• Given request:
Copy the listing from the line that contains "has width=1456, height=819." down to the line that contains "point(241,428)", changing every "computer-use agent" to "GUI agent" and leaving everything else as it is.

• Input:

___

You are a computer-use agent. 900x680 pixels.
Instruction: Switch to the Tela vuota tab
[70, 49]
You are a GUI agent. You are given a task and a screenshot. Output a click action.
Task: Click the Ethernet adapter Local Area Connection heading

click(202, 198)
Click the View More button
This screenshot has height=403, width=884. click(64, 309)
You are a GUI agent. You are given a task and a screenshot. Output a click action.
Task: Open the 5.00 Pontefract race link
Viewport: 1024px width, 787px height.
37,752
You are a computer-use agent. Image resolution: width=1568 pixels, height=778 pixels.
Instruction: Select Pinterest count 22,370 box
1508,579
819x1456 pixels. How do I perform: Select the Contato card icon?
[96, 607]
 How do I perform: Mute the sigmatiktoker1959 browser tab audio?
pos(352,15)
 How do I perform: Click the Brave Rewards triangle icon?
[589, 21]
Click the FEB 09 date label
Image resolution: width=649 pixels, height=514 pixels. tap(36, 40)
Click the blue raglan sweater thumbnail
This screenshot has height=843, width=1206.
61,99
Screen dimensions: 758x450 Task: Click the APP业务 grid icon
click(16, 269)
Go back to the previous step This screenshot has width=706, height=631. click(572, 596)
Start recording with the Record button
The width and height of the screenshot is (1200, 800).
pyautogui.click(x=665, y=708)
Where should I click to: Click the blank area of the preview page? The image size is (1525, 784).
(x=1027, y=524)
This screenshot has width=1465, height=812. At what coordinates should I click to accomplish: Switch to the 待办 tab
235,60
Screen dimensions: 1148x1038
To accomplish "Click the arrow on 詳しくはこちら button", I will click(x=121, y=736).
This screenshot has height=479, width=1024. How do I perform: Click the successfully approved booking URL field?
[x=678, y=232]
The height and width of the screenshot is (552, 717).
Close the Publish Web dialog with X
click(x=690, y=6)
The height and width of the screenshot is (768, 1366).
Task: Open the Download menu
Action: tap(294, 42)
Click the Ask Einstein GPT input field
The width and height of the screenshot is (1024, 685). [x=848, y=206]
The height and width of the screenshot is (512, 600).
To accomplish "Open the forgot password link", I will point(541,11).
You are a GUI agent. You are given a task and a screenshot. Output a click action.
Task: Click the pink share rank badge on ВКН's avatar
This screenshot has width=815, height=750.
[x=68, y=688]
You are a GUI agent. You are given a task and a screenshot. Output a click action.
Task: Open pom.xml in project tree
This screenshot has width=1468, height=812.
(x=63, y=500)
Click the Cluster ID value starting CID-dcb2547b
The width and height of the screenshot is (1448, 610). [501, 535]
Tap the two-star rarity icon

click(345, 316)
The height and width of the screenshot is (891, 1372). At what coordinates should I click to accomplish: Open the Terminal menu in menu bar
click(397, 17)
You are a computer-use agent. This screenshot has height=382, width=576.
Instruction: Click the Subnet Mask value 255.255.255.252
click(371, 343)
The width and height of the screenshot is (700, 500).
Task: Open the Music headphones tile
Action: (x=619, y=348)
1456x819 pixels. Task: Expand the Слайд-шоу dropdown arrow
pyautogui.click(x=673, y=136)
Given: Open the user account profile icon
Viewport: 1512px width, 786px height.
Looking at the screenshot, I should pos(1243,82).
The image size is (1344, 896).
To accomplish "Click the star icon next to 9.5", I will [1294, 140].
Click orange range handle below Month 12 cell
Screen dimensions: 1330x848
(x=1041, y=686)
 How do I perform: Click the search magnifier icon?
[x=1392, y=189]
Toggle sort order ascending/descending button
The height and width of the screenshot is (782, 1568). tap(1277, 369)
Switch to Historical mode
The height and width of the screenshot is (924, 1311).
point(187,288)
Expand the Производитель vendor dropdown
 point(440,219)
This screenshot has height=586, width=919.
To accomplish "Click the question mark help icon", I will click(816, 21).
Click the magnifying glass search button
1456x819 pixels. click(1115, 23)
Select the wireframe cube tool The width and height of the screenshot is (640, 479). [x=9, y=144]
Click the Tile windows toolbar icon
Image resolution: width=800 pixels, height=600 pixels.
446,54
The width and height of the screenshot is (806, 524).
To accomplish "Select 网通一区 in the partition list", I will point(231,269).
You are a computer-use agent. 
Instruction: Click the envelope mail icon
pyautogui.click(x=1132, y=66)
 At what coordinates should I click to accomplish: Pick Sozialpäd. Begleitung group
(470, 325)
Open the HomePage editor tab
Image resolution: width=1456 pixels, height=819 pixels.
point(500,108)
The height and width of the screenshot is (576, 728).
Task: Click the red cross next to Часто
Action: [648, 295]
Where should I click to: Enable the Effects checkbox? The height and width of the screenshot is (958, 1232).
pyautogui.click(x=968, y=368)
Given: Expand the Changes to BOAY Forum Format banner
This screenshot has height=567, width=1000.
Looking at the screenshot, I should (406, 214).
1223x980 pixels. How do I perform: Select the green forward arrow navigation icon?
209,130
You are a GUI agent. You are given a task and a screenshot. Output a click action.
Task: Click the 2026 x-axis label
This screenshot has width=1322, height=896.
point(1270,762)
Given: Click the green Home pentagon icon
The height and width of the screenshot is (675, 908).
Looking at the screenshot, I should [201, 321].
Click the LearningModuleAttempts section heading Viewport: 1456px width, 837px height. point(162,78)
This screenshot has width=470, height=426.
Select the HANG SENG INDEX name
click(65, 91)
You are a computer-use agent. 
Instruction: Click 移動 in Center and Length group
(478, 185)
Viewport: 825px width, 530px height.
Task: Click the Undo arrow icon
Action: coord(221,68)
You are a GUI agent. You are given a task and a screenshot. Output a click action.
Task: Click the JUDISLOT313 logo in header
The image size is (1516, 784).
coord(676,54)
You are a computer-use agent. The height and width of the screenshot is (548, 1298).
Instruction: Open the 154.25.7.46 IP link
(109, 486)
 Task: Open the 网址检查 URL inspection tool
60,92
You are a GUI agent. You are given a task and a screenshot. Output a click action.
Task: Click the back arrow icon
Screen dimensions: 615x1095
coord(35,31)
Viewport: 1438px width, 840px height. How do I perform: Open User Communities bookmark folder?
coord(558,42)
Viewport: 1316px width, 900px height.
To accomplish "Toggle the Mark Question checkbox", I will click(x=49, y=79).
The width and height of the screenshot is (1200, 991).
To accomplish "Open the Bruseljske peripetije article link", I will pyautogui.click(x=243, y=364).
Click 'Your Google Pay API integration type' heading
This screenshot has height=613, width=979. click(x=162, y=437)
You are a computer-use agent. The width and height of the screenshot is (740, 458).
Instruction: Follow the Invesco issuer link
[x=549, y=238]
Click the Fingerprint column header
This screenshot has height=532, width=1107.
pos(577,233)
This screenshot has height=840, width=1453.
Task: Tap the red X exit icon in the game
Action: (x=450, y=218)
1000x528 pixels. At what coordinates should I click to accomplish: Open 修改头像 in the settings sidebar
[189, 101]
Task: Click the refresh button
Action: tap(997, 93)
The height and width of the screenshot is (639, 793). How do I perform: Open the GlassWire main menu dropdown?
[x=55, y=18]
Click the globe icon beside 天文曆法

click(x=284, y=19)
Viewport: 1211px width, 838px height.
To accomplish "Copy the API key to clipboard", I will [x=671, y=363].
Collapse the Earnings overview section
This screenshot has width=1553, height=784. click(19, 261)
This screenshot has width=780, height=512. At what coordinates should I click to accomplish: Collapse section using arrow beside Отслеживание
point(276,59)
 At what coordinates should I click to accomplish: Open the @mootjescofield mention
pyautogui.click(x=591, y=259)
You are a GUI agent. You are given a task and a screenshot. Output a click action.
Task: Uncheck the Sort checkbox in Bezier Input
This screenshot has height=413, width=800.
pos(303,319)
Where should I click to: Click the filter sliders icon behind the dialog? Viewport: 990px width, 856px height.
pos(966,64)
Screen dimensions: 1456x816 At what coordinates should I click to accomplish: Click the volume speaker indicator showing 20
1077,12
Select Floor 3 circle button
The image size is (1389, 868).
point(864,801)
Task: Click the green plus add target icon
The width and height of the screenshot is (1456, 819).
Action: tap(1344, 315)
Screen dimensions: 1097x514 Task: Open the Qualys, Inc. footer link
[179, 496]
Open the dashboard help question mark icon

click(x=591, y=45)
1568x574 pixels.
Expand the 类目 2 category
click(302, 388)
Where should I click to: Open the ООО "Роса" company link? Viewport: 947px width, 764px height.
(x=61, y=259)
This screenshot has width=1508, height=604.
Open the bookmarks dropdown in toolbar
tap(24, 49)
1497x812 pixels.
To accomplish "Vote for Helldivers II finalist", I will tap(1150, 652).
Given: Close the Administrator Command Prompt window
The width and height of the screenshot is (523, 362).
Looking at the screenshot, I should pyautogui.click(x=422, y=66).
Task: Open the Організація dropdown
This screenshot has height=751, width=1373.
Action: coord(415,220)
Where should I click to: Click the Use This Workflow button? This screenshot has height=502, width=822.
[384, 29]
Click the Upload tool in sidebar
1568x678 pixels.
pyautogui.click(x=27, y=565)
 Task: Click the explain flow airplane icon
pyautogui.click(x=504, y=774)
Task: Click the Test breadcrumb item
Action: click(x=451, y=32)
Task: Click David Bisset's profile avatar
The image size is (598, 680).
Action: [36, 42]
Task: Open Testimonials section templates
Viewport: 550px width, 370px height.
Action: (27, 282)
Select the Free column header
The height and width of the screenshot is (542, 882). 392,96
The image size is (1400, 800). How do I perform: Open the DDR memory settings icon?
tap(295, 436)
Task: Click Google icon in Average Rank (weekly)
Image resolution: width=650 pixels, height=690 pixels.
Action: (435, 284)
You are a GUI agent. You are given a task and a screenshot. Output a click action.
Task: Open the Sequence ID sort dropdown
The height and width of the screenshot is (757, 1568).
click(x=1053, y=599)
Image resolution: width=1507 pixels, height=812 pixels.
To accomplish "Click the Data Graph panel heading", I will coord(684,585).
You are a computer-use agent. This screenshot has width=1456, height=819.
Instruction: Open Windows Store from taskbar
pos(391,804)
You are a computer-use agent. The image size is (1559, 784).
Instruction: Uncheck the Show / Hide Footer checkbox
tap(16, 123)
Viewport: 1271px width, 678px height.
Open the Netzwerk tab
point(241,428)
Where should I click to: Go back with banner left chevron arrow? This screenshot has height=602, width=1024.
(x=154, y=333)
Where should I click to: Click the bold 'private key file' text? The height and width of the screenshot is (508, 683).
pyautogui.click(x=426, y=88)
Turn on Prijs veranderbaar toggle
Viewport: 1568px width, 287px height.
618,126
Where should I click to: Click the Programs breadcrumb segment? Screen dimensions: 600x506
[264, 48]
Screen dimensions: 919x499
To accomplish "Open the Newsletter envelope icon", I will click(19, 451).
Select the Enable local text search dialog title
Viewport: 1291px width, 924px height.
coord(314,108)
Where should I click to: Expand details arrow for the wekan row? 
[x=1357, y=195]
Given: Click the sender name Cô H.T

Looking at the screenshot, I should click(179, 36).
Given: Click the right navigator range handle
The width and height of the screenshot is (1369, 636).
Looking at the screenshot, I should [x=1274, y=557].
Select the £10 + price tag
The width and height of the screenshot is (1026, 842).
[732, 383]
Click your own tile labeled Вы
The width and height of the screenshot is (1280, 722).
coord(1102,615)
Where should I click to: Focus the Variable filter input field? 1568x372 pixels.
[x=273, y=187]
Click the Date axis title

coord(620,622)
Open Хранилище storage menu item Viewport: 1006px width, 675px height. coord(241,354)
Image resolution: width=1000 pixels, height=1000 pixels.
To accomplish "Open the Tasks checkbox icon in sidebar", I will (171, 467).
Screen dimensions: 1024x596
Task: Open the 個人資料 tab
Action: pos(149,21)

___

• Response to this task:
You are a GUI agent. This screenshot has width=1456, height=819.
Instruction: Open Windows Store from taskbar
pos(391,804)
You are a GUI agent. The image size is (1559, 784).
Instruction: Uncheck the Show / Hide Footer checkbox
tap(16, 123)
Viewport: 1271px width, 678px height.
Open the Netzwerk tab
point(241,428)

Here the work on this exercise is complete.